Jeff Bridges presented an honorary award to Weir, the director of such films as The Year of Living Dangerously, Witness, Dead Poets Society, The Truman Show and Master and Commander: The Far Side of the World. Like Warren, Weir has been a perennial Oscar bridesmaid. He has gone 0-6 at the awards, despite four nominations for directing, one for writing and one for best picture. Weir is 78 and retired.
Viola Davis presented an honorary award to Palcy, who was hailed as the first Black woman to direct a major Hollywood film. Palcy, 64, directed Sugar Cane Alley and A Dry White Season. (Mindy Kaling, who opened the show with some witty remarks, said of A Dry White Season: “Until recently that’s what I called awards season.”)

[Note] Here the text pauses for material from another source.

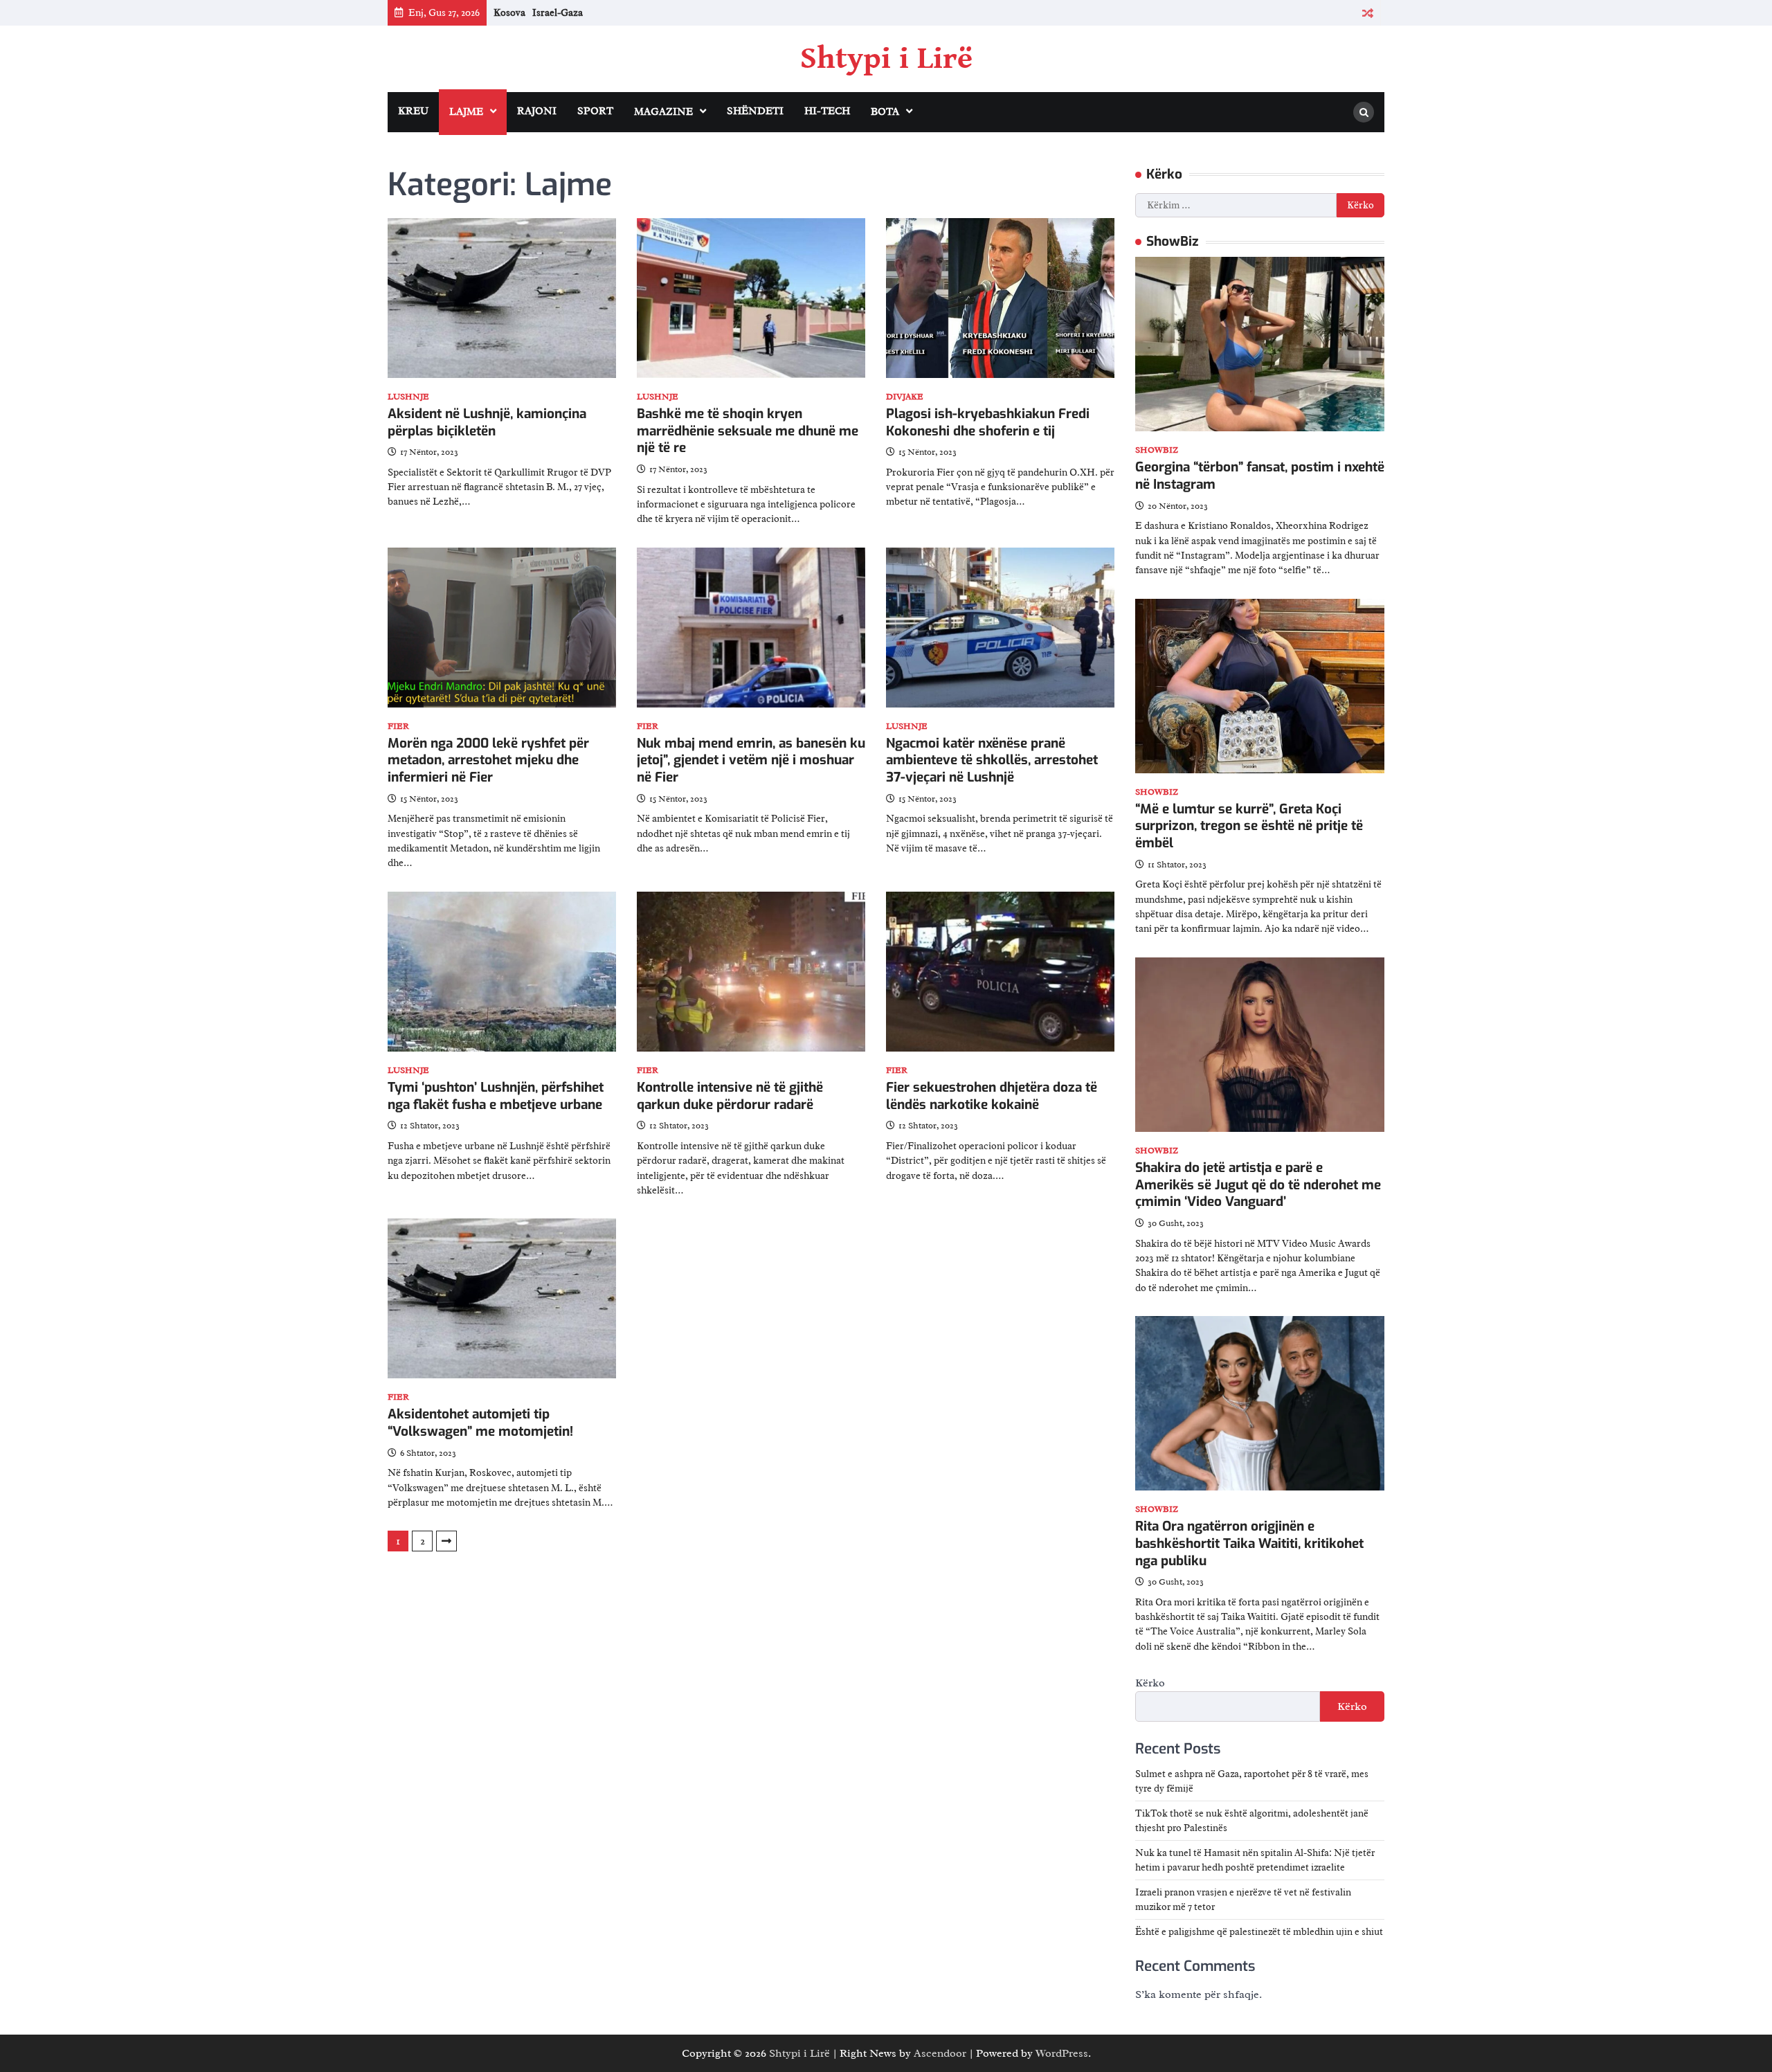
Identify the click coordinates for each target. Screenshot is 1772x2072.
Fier (398, 726)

The four honorees reflect the Academy’s stepped-up global outlook. Weir was born in Australia; Palcy in the French West Indies, Fox in Canada and Warren in the U.S.
The honorary award is given “to honor extraordinary distinction in lifetime achievement, exceptional contributions to the state of motion picture arts and sciences, or for outstanding service to the Academy.”
The Jean Hersholt Humanitarian Award is given “to an individual in the motion picture arts and sciences whose humanitarian efforts have brought credit to the industry.”